Read many books on cubism when he was about fourteen. Briefly attended Glasgow School of Art before being called up; almost never went; read books on cubism and surrealism. Hitch-hiked to London, which he first entered astride a torpedo or a bomb in the back of a truck.

1942
At seventeen, army service for three and a half years. Finlay was a sergeant in the RASC and saw service in Germany. He became friendly with the artists Colquhoun, MacBryde, Hohn Minton, often staying with them while he was in the army.

End of World War II: Worked as a shepherd in the Orkneys. Had a dream of 'Sweet Philosophy' in which he found visionary happiness in discoursing with classically-clad philosophers in a kind of bright green-grassed grove; wanted to study philosophy, but this was not possible.

Agricultural laboring and writing, first short stories and then short plays. Most of the short stories were published in the Glasgow Herald in the mid-1950s, before appearing in book form. Finlay's short plays date from the late 1950s; some were broadcast by the BBC.

The protagonists of Finlay's stories are mostly children and country or fishing folk. For all their surface simplicity and economy of means, the stories have the symbolic power associated with Russian exponents of the genre (Sologub, Andreyev), or with the Joycean epiphany. At the same time, their prose rhythms place them within an unjustly neglected strain of Scottish writing (John Macnair Reid, Ian Macpherson). Such fruits of the 'non-classical tradition of the north' have not received the attention they deserved. However, one may wonder whether the community and culture implied by their form still exist. Finlay recognized the problem and subsequently reformulated the themes of some of his earlier stories and poems in a more obviously modernistic idiom.

Late 1950s: Move to Edinburgh, followed by a sojourn in the Orkneys as a laborer; rhyming poems period.

Like the short stories, FInlay's rhyming poems embody both the accents of native Scottish speech and a strict formal concern. Described by Mike Weaver as a collection of 'sophisticated folk poems', The Dancers Inherit the Party was admired in America by such poets as Robert Creeley, Robert Duncan and Lorine Niedecker. However, the book was not at all well received in Scotland.

1961
The Wild Hawthorn Press founded by Finlay and Jessie McGuffie. The Press, which at the outset published works by a number of contemporary artists, came over the years to concentrate exclusively on Finlay's own production. From the start, it was notable both for the uncompromising quality of its publications and for the possibilities it offered for formal innovation. The first book to be published at the Wild Hawthorn Press was Glasgow Beasts, an a Burd, poems by Finlay written in Glaswegian dialect.

1962
Founded the periodical Poor. Old. Tired. Horse., offset at the Wild Hawthorn Press. It ran to twenty five issues, the last of which appeared in 1968. Poor. Old. Tired. Horse. was a forum for the verbal and the visual, the traditional and the modernistic, the creative and the theoretical. It introduced new kinds of poetry into Scotland and enabled Finlay to establish contacts with the outside world.

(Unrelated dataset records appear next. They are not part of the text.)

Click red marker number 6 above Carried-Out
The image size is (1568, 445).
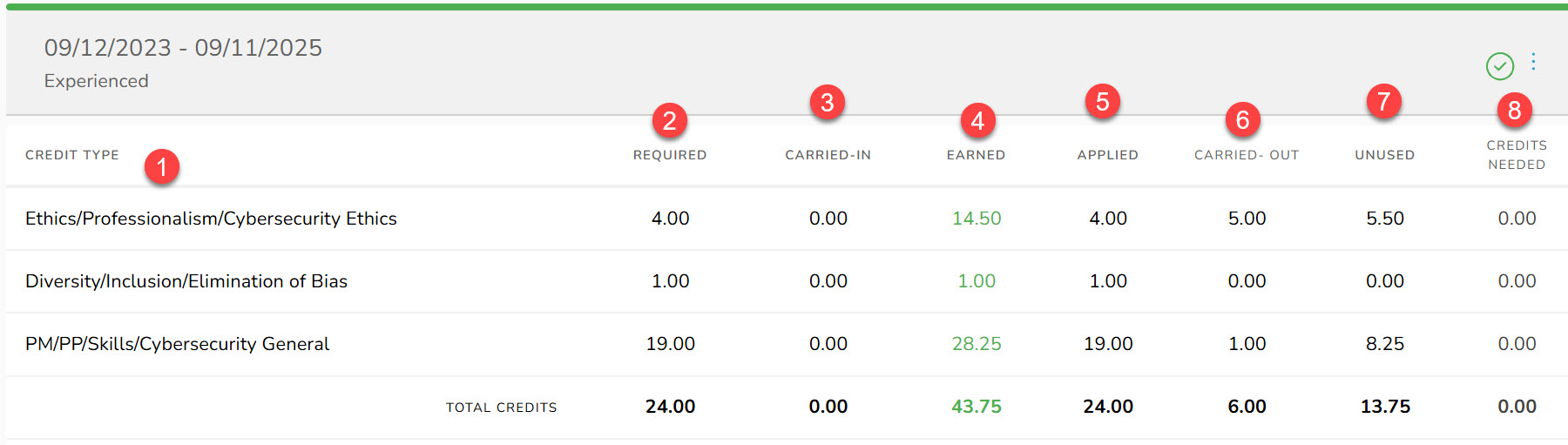click(1242, 119)
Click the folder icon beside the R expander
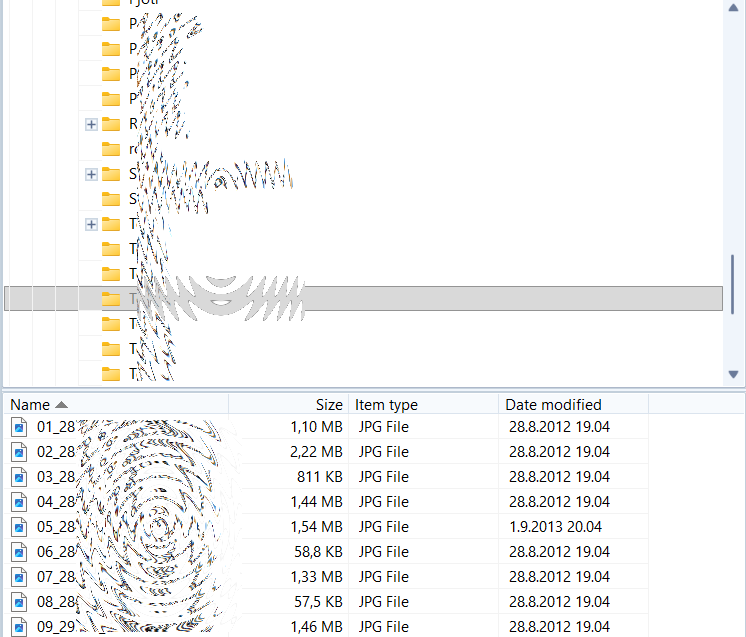 (111, 124)
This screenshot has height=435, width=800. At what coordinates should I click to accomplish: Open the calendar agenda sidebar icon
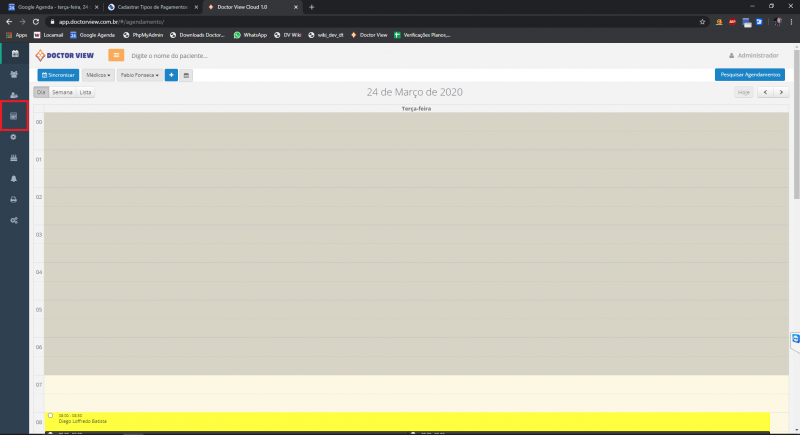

A biographical portrait in Typographica 8 (1963) observed that the media had made Finlay's activities sound dadaistic, and that according to a report in Radio Newsreel 'his airship, the Wild Hawthorn Zeppelin, was going to bombard the 1962 Festival Writers' Conference (in Edinburgh); his Wild Hawthorn March was banned by the Edinburgh magistrates; and a radio broadcast put out the rumor that 50,000 supporters of the Glasgow Rangers (Football Club) were going to demonstrate in favor of Shimpei Kusano, the Frog Poet & the Wild Hawthorn'. The entire episode was, of course, fictional.
1963
Exhibition of toys at the home of the publisher John Calder, Ledlanet House, Fife. In the early 1960s, Finlay had felt 'an absolute need to turn from the rhythmic to the static,...and turned towards making little toys - things of no account in themselves, yet true to (his) inspiration, which was away from Syntax toward "the Pure"'. The static nature of the toys marked Finlay's transition towards concrete poetry, which he did not know at the time.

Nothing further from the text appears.